Why not see the whole world of data as facets? Well, we'd like to, but there is the feeling that this is not practical.

The old problem has been that it is not really practical to pre-compute counts of everything for all possible combinations of search conditions and counting/grouping/sorting. The actual matches take time.

Well, neither is in fact necessary. When there are large numbers of items matching the conditions, counting them can take time but then this is the beginning of the search, and the user is not even likely to look very closely at the counts. It is enough to see that there are many of one and few of another. If the user already knows the precise predicate or class to look for, then the top-level faceted view is not even needed. The faceted view for guiding search and precise analytics are two different problems.

There are client-side faceted views like Exhibit or our own ODE. The problem with these is that there are a few orders of magnitude difference between the actual database size and what fits on the user agent. This is compounded by the fact that one does not know what to cache on the user agent because of the open nature of the data web. If this were about a fixed workflow, then a good guess would be possible — but we are talking about the data web, the very soul of serendipity and unexpected discovery.

So we made a web service that will do faceted search on arbitrary RDF. If it does not get complete results within a timeout, it will return what it has counted so far, using Virtuoso's Anytime feature. Looking for subjects with some specific combination of properties is however a bit limited, so this will also do JOINs. Many features are one or two JOINs away; take geographical locations or social networks, for example.

Yet a faceted search should be point-and-click, and should not involve a full query construction. We put the compromise at starting with full text or property or class, then navigating down properties or classes, to arbitrary depth, tree-wise. At each step, one can see the matching instances or their classes or properties, all with counts, faceted-style.

This is good enough for queries like 'what do Harry Potter fans also like' or 'who are the authors of articles tagged semantic web and machine learning and published in 2008'. For complex grouping, sub-queries, arithmetic or such, one must write the actual query.

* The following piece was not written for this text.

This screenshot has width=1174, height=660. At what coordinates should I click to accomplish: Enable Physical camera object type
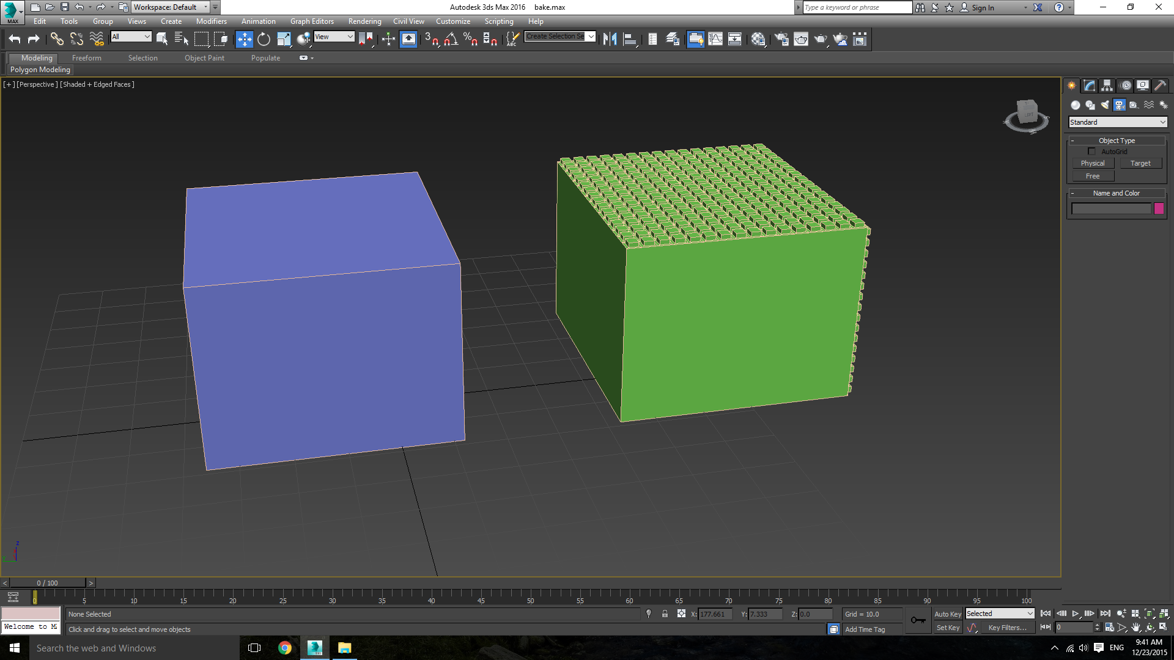point(1093,163)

But one can begin with facets, and then continue refining the query by hand since the service also returns SPARQL text. We made a small web interface on top of the service with all logic server side. This proves that the web service is usable and that an interface with no AJAX, and no problems with browser interoperability or such, is possible and easy. Also, the problem of syncing between a user-agent-based store and a database is entirely gone.

If we are working with a known data structure, the user interface should choose the display by the data type and offer links to related reports. This is all easy to build as web pages or AJAX. We show how the generic interface is done in Virtuoso PL, and you can adapt that or rewrite it in PHP, Java, JavaScript, or anything else, to accommodate use-case specific navigation needs such as data format.

The web service takes an XML representation of the search, which is more restricted and easier to process by machine than the SPARQL syntax. The web service returns the results, the SPARQL query it generated, whether the results are complete or not, and some resource use statistics.

The source of the PL functions, Web Service and Virtuoso Server Page (HTML UI) will be available as part of Virtuoso 6.0 and higher. A Programmer's Guide will be available as part of the standard Virtuoso Documentation collection, including the Virtuoso Open Source Edition Website.